London, February 4, 2011

English cricket chiefs have been told to return millions of dollars they received from controversial businessman Allen Stanford or face legal action.

Texan financier Stanford, whose business empire has collapsed, has been charged with running a seven billion dollar ‘Ponzi’ fraud by US authorities.

According to lawyers working for Stanford receiver Ralph Janvey, the England and Wales Cricket Board (ECB) could be taken to court if it does not return to creditors millions of dollars it received from Stanford.

The ECB, in an attempt to provide its leading players with an enticing alternative to the lucrative Indian Premier League (IPL), joined forces with Stanford three years ago and received $3.5 million as part of a $100 million deal for a series of T20 matches.

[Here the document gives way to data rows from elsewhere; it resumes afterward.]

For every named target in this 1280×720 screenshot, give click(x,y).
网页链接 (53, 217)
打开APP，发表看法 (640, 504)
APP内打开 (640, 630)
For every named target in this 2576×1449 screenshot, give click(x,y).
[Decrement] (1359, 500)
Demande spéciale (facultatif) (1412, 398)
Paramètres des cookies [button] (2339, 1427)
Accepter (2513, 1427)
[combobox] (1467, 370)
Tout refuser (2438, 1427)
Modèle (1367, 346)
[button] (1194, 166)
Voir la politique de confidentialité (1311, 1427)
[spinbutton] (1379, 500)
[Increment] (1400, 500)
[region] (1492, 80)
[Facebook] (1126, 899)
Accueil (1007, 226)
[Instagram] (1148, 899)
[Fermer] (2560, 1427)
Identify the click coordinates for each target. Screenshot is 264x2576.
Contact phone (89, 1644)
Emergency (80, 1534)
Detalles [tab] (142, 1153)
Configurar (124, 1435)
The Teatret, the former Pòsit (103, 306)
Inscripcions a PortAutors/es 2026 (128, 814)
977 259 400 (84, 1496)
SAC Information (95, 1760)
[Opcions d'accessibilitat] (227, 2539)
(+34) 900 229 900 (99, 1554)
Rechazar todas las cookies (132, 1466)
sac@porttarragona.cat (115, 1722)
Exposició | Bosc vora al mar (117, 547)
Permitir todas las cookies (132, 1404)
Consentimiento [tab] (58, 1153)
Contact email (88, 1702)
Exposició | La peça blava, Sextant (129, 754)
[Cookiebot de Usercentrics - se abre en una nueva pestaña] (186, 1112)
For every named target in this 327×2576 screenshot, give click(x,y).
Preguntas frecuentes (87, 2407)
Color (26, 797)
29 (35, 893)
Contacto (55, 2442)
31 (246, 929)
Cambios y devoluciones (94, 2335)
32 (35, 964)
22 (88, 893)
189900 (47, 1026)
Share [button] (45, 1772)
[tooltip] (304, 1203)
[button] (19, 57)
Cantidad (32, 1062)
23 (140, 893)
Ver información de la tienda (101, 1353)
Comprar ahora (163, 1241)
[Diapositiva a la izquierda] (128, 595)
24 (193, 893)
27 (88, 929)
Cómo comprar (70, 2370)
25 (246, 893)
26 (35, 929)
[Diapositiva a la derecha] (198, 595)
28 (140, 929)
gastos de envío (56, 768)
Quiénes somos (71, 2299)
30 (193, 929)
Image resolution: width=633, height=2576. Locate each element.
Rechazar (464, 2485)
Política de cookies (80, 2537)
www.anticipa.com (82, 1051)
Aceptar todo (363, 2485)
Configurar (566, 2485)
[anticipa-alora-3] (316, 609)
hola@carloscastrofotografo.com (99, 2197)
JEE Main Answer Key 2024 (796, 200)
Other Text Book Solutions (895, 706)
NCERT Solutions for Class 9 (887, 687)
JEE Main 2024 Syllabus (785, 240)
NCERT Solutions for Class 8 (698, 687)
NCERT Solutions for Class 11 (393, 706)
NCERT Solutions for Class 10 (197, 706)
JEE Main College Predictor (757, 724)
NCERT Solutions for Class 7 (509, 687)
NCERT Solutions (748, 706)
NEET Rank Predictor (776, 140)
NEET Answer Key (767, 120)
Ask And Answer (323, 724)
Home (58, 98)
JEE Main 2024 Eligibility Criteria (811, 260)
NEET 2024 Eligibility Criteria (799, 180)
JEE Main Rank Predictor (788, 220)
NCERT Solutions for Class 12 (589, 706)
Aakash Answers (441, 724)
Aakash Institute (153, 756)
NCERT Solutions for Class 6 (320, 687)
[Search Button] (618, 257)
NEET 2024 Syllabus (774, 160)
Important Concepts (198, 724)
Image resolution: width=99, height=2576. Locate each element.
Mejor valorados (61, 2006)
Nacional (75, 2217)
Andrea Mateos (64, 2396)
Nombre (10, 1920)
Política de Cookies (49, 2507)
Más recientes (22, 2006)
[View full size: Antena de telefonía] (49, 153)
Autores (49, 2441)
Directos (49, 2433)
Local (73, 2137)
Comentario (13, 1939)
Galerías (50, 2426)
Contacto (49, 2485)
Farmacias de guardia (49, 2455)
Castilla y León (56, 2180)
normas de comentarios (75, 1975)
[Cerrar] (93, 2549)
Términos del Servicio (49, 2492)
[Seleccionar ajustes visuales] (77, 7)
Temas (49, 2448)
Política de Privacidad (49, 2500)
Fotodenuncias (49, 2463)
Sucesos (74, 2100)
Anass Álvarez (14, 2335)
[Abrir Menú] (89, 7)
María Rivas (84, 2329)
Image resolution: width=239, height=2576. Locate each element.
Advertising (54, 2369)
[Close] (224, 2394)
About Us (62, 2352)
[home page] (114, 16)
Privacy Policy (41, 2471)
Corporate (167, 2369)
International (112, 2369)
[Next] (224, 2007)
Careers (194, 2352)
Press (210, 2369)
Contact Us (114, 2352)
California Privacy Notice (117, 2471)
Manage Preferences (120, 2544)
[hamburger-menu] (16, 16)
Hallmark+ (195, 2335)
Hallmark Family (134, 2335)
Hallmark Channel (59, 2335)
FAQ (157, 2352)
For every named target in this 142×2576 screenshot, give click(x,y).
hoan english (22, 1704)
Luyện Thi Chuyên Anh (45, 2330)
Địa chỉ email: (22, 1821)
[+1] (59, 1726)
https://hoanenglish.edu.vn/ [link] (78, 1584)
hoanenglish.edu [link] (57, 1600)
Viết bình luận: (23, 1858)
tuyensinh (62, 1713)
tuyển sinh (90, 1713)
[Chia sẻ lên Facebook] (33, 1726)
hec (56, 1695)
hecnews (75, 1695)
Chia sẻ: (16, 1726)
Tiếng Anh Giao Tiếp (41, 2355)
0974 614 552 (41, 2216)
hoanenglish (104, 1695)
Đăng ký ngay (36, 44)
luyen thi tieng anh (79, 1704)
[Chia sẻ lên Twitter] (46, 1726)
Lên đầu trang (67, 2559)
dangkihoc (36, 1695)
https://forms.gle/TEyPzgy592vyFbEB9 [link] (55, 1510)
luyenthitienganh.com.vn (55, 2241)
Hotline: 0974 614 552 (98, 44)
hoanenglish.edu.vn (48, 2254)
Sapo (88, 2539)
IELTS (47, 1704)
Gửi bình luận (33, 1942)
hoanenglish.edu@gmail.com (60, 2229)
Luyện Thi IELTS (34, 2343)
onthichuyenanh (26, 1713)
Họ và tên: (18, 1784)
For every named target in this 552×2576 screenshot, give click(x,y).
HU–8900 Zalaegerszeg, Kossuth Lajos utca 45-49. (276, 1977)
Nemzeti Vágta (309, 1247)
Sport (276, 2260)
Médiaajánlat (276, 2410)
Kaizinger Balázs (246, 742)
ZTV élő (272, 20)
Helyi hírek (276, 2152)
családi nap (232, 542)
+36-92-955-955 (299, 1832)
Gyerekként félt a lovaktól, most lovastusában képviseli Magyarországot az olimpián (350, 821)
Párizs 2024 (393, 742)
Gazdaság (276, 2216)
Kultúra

Janvey has started to probe other sporting bodies and lawyer Kevin Sadler, who is working for the receiver, told the Daily Telegraph: “Any entity (or person) which received payments from the Stanford Ponzi scheme is subject to a claim for fraudulent transfer, unless the recipient can prove that the payment was received in good faith and that reasonably equivalent value was given in exchange for the payments.

“Payments made for the purpose of promoting the Stanford business image to the public would not pass the legal test of reasonably equivalent value.”

The ECB, who refused to comment on Thursday’s statement, have always insisted they acted properly in their dealings with Stanford.

ECB chairman Giles Clarke, speaking after Stanford’s arrest two years ago, said: “We entered into the Stanford transaction in good faith.

“Like many sporting bodies, we carried out our side of the contract and he carried out his and we were paid. We then passed those funds on, to the benefit of the game.”

Cricket traditionalists were appalled though by the sight of an England team taking part in such nakedly commercial T20 matches that climaxed with a winner-takes all $20 million clash in Antigua.

England suffered a 10-wicket thrashing by the Stanford Superstars, effectively a West Indies select XI, in the 2008 final of what should have been the first of five Super Series finals but turned out to be the only edition of the tournament before Stanford’s arrest.

Several sportsmen, including England cricketer Kevin Pietersen, could also have their individual dealings with Stanford investigated by the administrator.

The pair were recruited as Stanford ‘ambassadors’ as were several former West Indies cricketers including Vivian Richards and Curtly Ambrose.

Stanford was last month declared unfit to stand trial, with a US judge ruling he needed treatment for drug addiction but refusing to release the 60-year-old because he was still a “flight risk”.